Transcribe every line of the material below exactly, leaving out the pictures.

(Entries shown Opens)

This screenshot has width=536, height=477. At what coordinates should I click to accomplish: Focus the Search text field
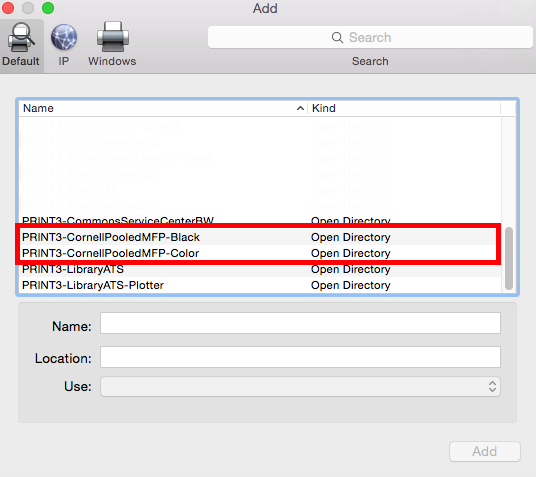point(370,37)
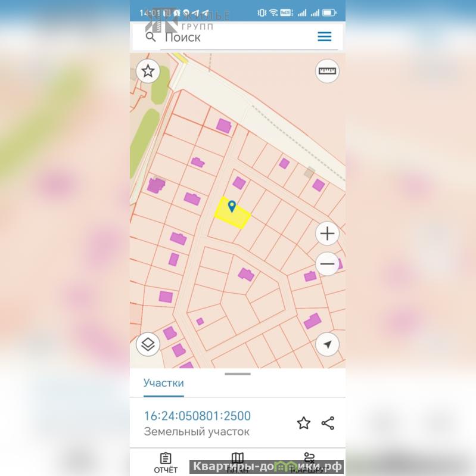Zoom out with the minus button
476x476 pixels.
(x=327, y=263)
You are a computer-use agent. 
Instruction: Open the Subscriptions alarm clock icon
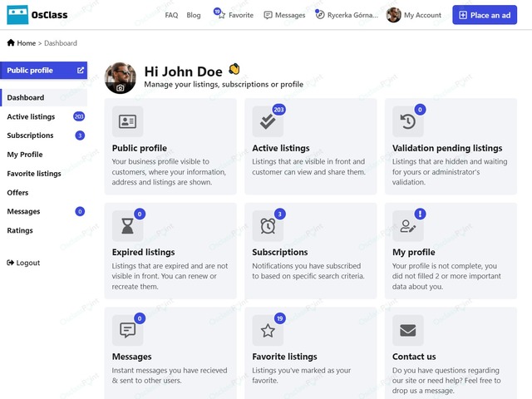[x=268, y=225]
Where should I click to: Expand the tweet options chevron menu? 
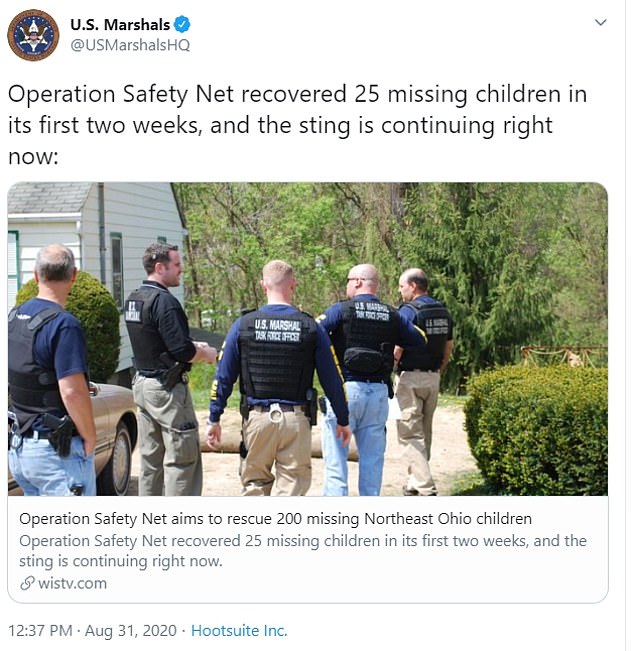coord(600,22)
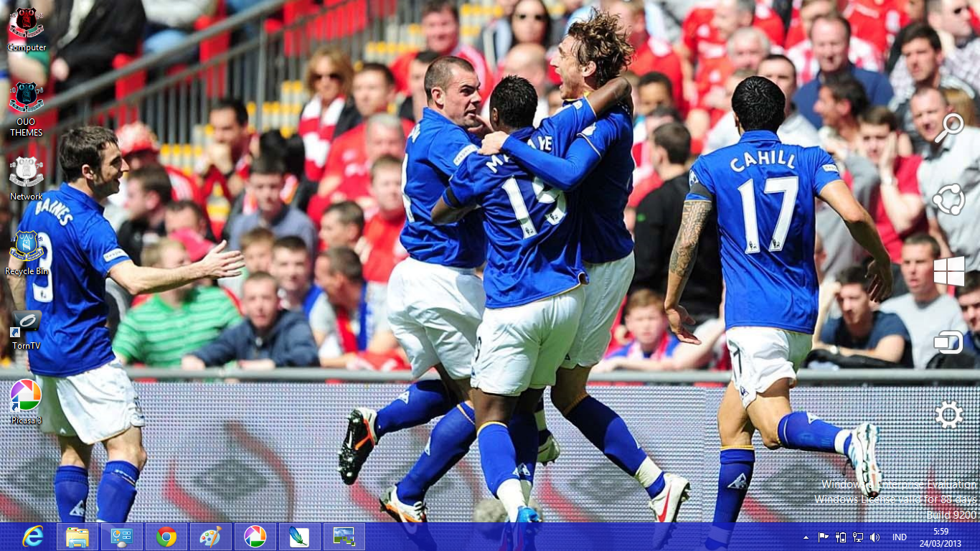
Task: Open Picasa from the taskbar
Action: [x=255, y=536]
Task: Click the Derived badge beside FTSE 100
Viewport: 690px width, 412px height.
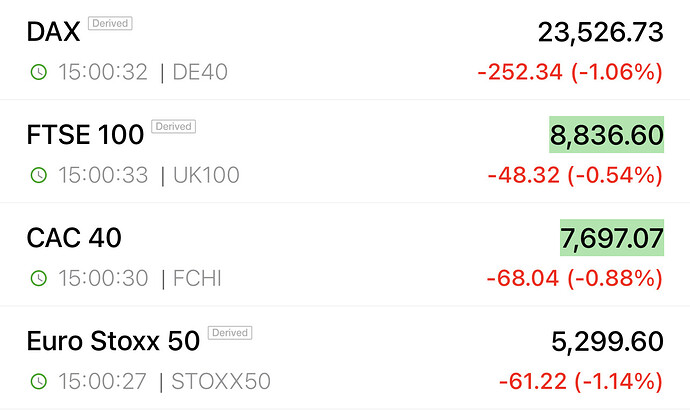Action: pyautogui.click(x=173, y=126)
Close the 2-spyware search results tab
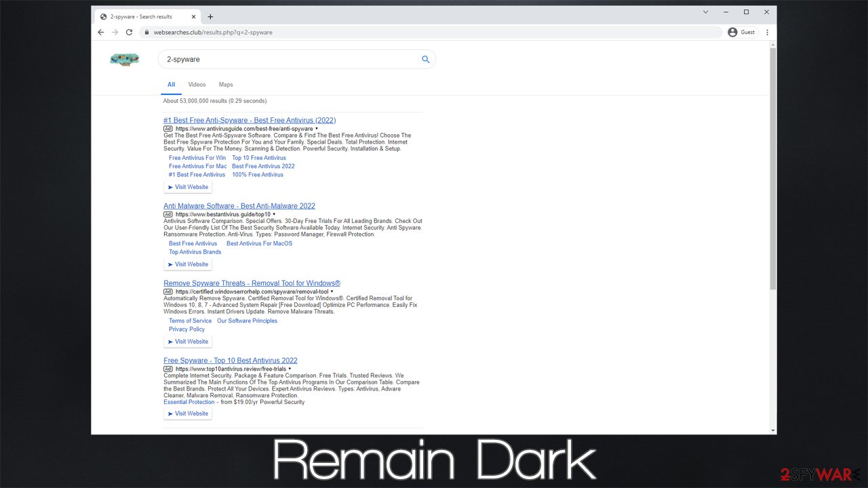Viewport: 868px width, 488px height. pyautogui.click(x=193, y=16)
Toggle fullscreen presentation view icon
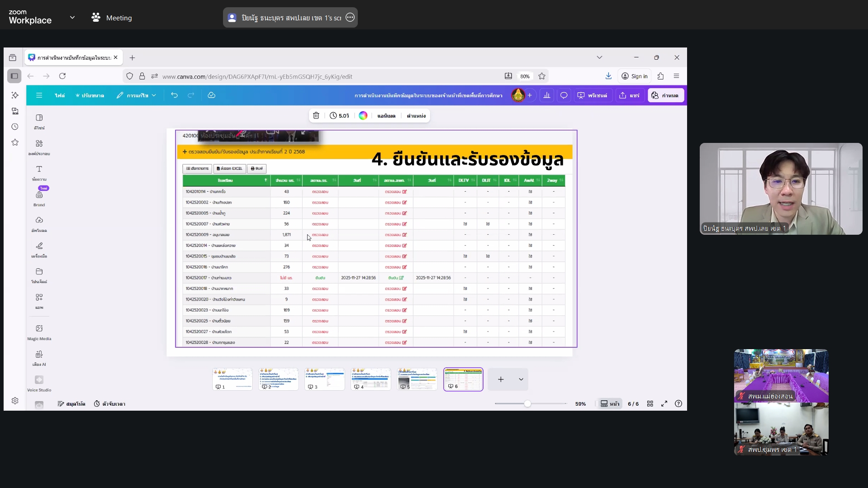The height and width of the screenshot is (488, 868). 664,404
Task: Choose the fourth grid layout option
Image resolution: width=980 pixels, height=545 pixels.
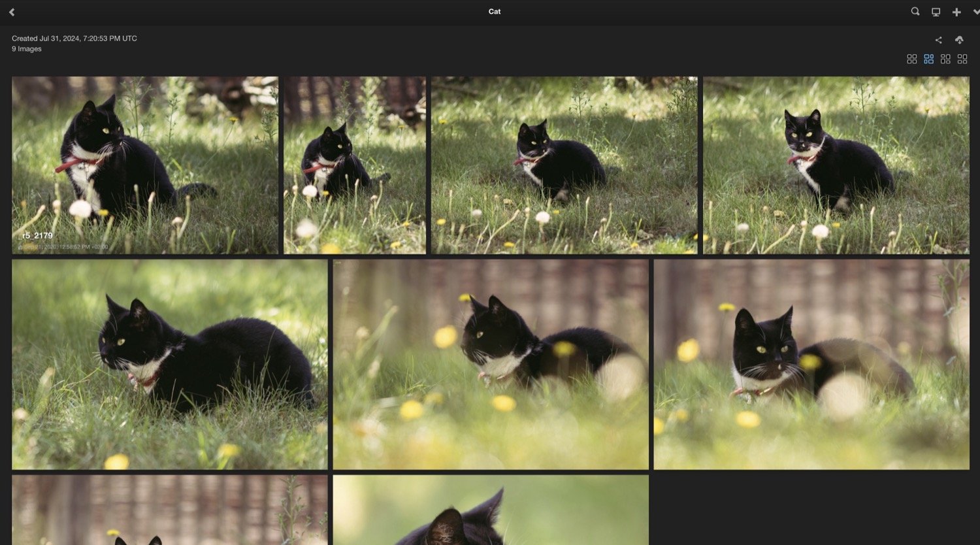Action: (962, 59)
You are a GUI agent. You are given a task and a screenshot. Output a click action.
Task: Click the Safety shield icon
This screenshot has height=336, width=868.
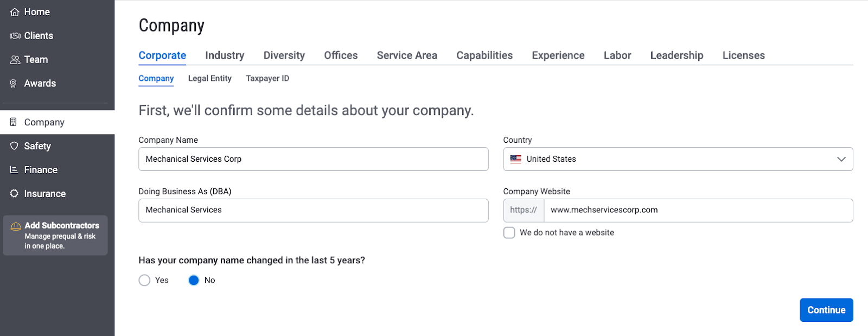pos(14,146)
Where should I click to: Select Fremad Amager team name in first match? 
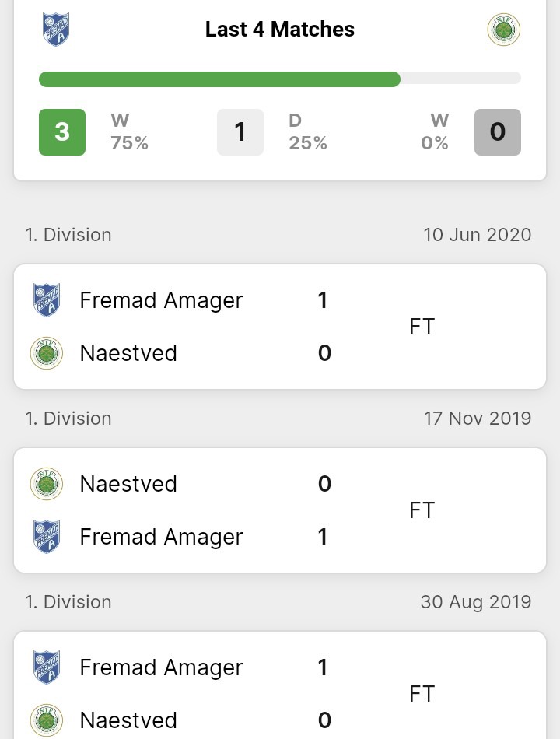tap(161, 301)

(Entries shown Closes)

• _Expected answer_
This screenshot has width=536, height=477. At what coordinates should I click to accomplish: Focus the Search text field
point(370,37)
Zoom out with the minus button
476x476 pixels.
(x=327, y=263)
You are a computer-use agent. 
Instruction: Open the Subscriptions alarm clock icon
[x=268, y=225]
Where should I click to: Expand the tweet options chevron menu? 
coord(600,22)
Task: Open Picasa from the taskbar
Action: [x=255, y=536]
Task: Click the Derived badge beside FTSE 100
Viewport: 690px width, 412px height.
Action: pyautogui.click(x=173, y=126)
Close the 2-spyware search results tab
Viewport: 868px width, 488px height. pyautogui.click(x=193, y=16)
Toggle fullscreen presentation view icon
The height and width of the screenshot is (488, 868). 664,404
Task: Choose the fourth grid layout option
Image resolution: width=980 pixels, height=545 pixels.
Action: (962, 59)
You are a GUI agent. You are given a task and a screenshot. Output a click action.
Task: Click the Safety shield icon
This screenshot has height=336, width=868.
pos(14,146)
Where should I click to: Select Fremad Amager team name in first match? 
tap(161, 301)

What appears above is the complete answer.